La douceur de sa voix, son enfance, sa grâce,
Font insensiblement à mon inimitié
Succéder… Je serais sensible à la pitié ?

ABNER
Madame, voilà donc cet ennemi terrible,
De vos songes menteurs l'imposture est visible,
À moins que la pitié qui semble vous troubler
Ne soit ce coup fatal qui vous faisait trembler.

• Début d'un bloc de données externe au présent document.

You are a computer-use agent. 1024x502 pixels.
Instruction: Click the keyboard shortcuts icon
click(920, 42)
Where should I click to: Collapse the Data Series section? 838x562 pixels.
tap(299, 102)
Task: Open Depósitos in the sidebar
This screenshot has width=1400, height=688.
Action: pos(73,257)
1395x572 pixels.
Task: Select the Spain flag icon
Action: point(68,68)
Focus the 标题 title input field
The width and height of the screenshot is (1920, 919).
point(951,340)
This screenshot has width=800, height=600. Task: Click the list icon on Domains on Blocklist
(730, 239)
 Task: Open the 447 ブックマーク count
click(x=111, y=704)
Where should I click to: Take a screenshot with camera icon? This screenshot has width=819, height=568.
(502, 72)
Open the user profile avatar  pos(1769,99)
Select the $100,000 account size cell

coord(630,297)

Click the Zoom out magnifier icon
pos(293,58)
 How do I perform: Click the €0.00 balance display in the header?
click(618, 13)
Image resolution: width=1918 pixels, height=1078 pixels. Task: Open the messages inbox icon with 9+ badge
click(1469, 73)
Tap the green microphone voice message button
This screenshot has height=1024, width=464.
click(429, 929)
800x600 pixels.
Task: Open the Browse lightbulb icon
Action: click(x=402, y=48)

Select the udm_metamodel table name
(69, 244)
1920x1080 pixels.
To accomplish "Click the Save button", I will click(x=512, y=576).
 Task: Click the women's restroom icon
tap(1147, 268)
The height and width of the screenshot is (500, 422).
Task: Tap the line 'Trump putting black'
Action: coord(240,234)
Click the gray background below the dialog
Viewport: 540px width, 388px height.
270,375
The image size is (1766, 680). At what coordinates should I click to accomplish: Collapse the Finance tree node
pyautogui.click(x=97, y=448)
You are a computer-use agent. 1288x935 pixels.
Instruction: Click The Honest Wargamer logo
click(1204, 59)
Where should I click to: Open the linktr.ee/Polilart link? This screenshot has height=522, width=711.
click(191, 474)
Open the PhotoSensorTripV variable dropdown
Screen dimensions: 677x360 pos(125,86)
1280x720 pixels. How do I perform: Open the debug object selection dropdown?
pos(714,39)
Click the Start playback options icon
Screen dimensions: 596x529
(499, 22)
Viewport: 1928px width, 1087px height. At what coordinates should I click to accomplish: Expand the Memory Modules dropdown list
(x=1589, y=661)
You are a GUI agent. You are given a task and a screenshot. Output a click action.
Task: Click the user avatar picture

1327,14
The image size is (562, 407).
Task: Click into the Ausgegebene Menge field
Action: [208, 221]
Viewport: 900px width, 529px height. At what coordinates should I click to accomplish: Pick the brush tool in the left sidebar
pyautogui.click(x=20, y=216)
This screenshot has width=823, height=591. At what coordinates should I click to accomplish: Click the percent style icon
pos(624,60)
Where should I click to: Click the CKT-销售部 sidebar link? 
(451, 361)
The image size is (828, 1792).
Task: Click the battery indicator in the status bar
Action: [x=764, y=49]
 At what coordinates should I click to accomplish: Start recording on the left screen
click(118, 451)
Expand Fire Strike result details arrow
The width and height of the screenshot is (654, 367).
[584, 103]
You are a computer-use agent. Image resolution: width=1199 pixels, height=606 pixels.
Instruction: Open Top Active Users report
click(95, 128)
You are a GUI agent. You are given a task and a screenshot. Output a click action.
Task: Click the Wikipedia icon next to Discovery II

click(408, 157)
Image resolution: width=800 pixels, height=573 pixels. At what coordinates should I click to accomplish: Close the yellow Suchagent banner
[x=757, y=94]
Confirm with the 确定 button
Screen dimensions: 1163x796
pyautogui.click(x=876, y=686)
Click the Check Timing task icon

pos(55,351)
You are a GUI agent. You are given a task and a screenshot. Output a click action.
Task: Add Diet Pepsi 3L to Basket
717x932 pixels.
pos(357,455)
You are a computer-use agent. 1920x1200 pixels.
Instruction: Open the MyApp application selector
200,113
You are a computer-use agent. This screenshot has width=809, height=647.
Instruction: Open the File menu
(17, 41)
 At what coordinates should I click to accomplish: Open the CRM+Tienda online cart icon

ATHALIE (à Joas et à Josabet.)
Vous sortez ?

JOSABET
Vous avez entendu sa fortune.
Sa présence à la fin pourrait être importune.

ATHALIE
Non ; revenez. Quel est tous les jours votre emploi ?

JOAS
J'adore le Seigneur ; on m'explique sa loi ;
Dans son livre divin on m'apprend à la lire,
Et déjà de ma main je commence à l'écrire.

ATHALIE
Que vous dit cette loi ?

JOAS
Que Dieu veut être aimé,
Qu'il venge tôt ou tard son saint nom blasphémé,
Qu'il est le défenseur de l'orphelin timide,
Qu'il résiste au superbe et punit l'homicide.

ATHALIE
J'entends. Mais tout ce peuple enfermé dans ce lieu,
À quoi s'occupe-t-il ?

JOAS
Il loue, il bénit Dieu.

ATHALIE
Dieu veut-il qu'à toute heure on prie, on le contemple ?

JOAS
Tout profane exercice est banni de son temple.

ATHALIE
Quels sont donc vos plaisirs ?

JOAS
Quelquefois à l'autel
Je présente au grand-prêtre ou l'encens ou le sel,
J'entends chanter de Dieu les grandeurs infinies.
Je vois l'ordre pompeux de ses cérémonies.

ATHALIE
Hé quoi ? vous n'avez point de passe-temps plus doux ?
Je plains le triste sort d'un enfant tel que vous.
Venez dans mon palais, vous y verrez ma gloire.

JOAS
Moi ? Des bienfaits de Dieu je perdrais la mémoire ?

ATHALIE
Non, je ne vous veux pas contraindre à l'oublier.

JOAS
Vous ne le priez point.

ATHALIE
Vous le pourrez prier.

JOAS
Je verrais cependant en invoquer un autre ?

ATHALIE
J'ai mon Dieu que je sers, vous servirez le vôtre ;
Ce sont deux puissants dieux.

JOAS
Il faut craindre le mien :
Lui seul est Dieu, Madame, et le vôtre n'est rien.

ATHALIE
Les plaisirs près de moi vous chercheront en foule.

JOAS
Le bonheur des méchants comme un torrent s'écoule.

ATHALIE
Ces méchants, qui sont-ils ?

JOSABET
Hé, Madame ! excusez
Un enfant…

ATHALIE (à Josabet.)
J'aime à voir comme vous l'instruisez.
Enfin, Éliacin, vous avez su me plaire ;
Vous n'êtes point sans doute un enfant ordinaire.
Vous voyez, je suis reine, et n'ai point d'héritier :
Laissez là cet habit, quittez ce vil métier ;
Je veux vous faire part de toutes mes richesses ;
Essayez dès ce jour l'effet de mes promesses.
À ma table, partout, à mes côtés assis,
Je prétends vous traiter comme mon propre fils.

JOAS
Comme votre fils ?

ATHALIE
Oui… Vous vous taisez ?

JOAS
Quel père
Je quitterais ! et pour…

ATHALIE
Eh bien ?

JOAS
Pour quelle mère !

ATHALIE ( à Josabet.)
Sa mémoire est fidèle, et dans tout ce qu'il dit
De vous et de Joad je reconnais l'esprit.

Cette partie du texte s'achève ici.